◆ Texto fornecido:
%%
Salvini começou explorando a frustração em relação à União Europeia, em um país onde cada orçamento deve ser aprovado pela Comissão, a qual exige sacrifício após sacrifício com o consentimento tanto da centro-direita como da centro-esquerda. Seu discurso de posse dava o tom: “Temos de reconquistar a soberania econômica que perdemos na União Europeia. Já estamos de saco cheio deles […]. Isso não é União Europeia, é União Soviética, um gulag de onde queremos sair, com quem mais estiver disposto a fazê-lo”. As eleições europeias de 2014 se aproximavam, e ele continuava sua ofensiva contra Bruxelas, exortando a Itália a abandonar o euro, uma ideia até então relegada às margens do discurso político pela esquerda e pela direita. A reivindicação não arrastou multidões. Longe de melhorar sua pontuação, a Liga perdeu três de seus nove deputados no Parlamento Europeu.

Foi então que entrou em cena Luca Morisi. O especialista em informática de 45 anos dirigia, com um sócio, a empresa Sistema Intranet, que não tinha nenhum funcionário, mas uma multidão de clientes institucionais. Ele assumiu Salvini em uma época na qual este já era inseparável de seu tablet e amplamente familiarizado com o Twitter, mas com uma presença ainda insignificante no Facebook. Seu novo consultor digital disse que ele precisava mudar de estratégia.
%%
◆ Material da tarefa:
%%
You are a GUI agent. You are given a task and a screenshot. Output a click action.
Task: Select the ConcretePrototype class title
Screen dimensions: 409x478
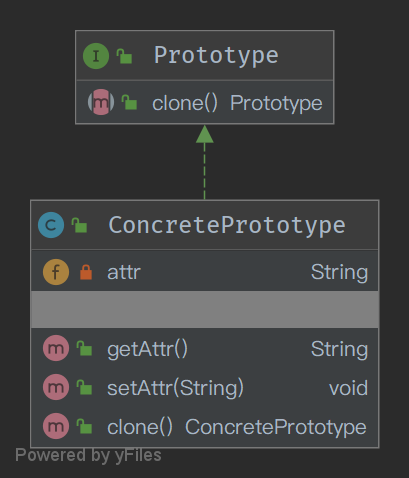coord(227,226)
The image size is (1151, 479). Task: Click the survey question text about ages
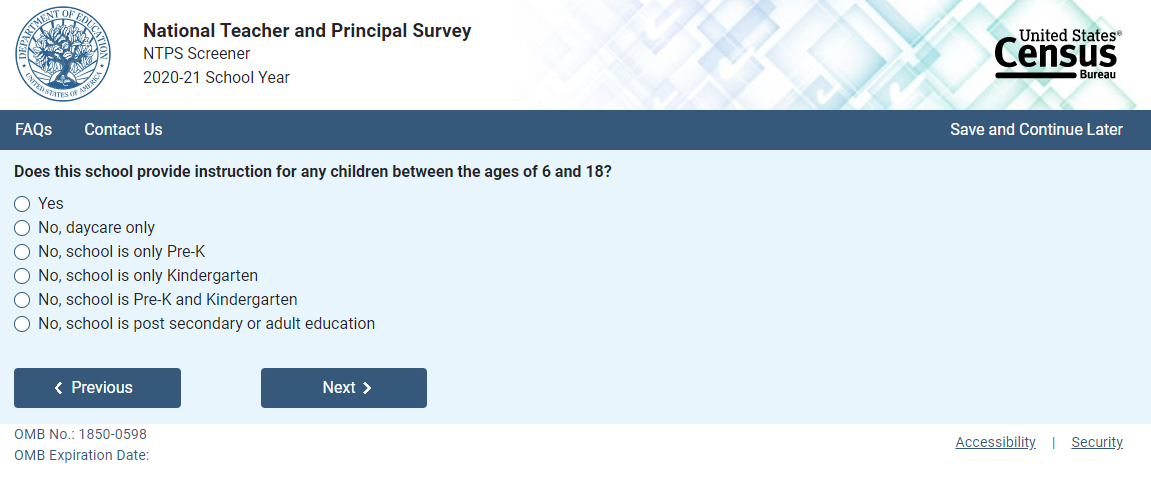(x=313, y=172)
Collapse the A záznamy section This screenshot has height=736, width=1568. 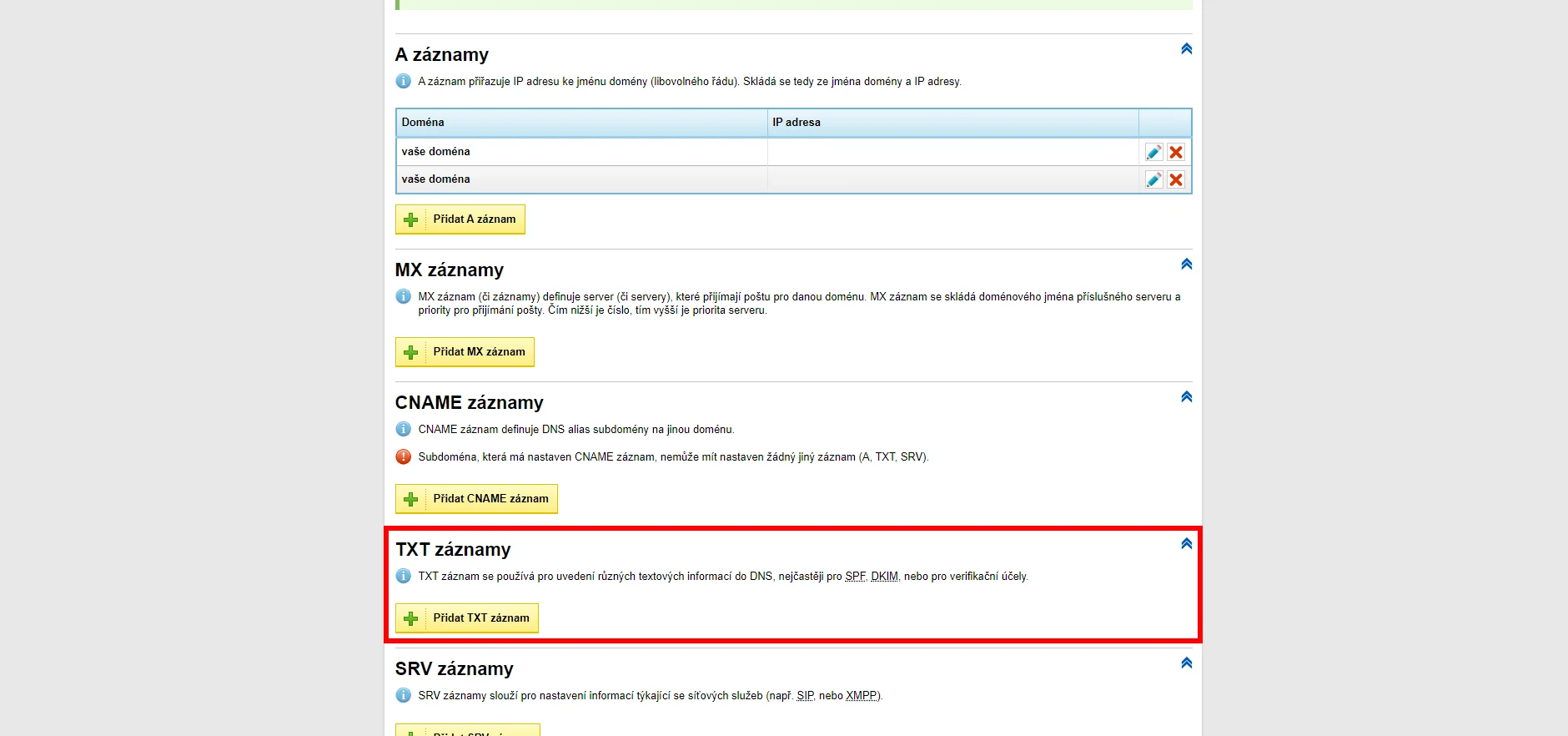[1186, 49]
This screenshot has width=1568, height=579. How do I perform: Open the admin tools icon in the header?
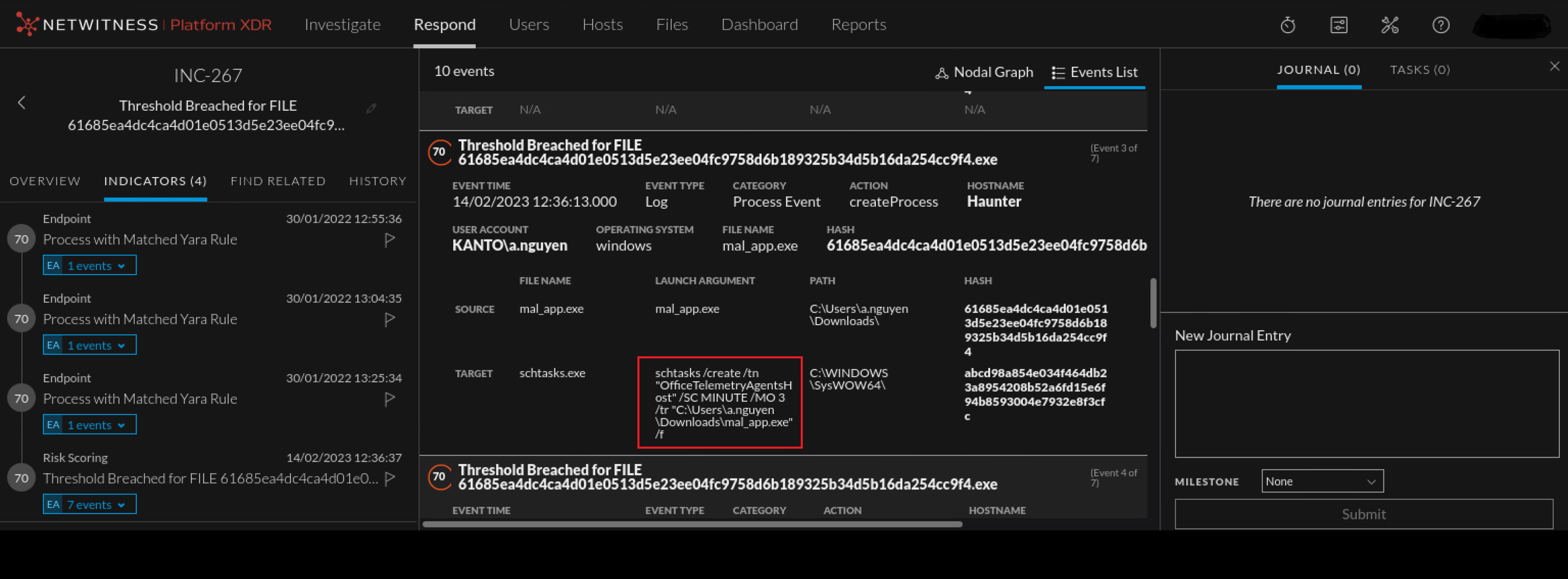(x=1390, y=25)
%%
◆ Problema curto A: Reescreva os registros a partir da linha que contém "This screenshot has width=1568, height=579." até o fim dos registros, substituindo "header" por "top bar" e mantendo todo o resto como está. Deixe as imagens de fora da resposta.
◆ Problema curto B: Continue o texto sobre Salvini e a chegada de Luca Morisi a partir do ponto em que ele termina.

◆ Resultado final A:
This screenshot has width=1568, height=579. How do I perform: Open the admin tools icon in the top bar?
(x=1390, y=25)

◆ Resultado final B:
O Twitter é uma camisa de força, explicou. Segundo ele, a plataforma é fundamentalmente autorreferencial e privilegia as mensagens de confirmação. “As pessoas estão no Facebook e é lá que precisamos estar”, afirma. Uma equipe dedicada às redes sociais foi montada e logo se tornou um dos serviços mais importantes da Liga.

Morisi definiu o decálogo que o chefe do partido deveria seguir. As mensagens em sua página do Facebook tinham de ser escritas pelo próprio Salvini, ou dar essa impressão. Deveria haver publicações todos os dias, o ano todo, e comentários inclusive sobre eventos que acabaram de acontecer.

A pontuação deveria ser regular, os textos simples, as chamadas à ação recorrentes. Morisi também sugeriu usar, tanto quanto possível, o pronome “nós”, mais capaz de promover a identificação dos leitores, além de ler os comentários e, algumas vezes, responder a eles, a fim de sondar a opinião pública.
Resultado: a página de Salvini no Facebook passou a funcionar como um jornal, sobretudo graças a um sistema de publicação criado internamente e conhecido como “a besta”. O conteúdo é publicado em horários fixos e replicado por uma infinidade de outras contas; as reações são monitoradas continuamente. Morisi e seus colegas redigem entre oitenta e noventa status por semana, enquanto Renzi – então presidente do Conselho – e sua equipe não passam de dez. Para manter os seguidores, Morisi tem um truque: insistir nas mesmas palavras, mantendo uma linguagem que mais lembra uma conversa de boteco do que a fala de um político tradicional.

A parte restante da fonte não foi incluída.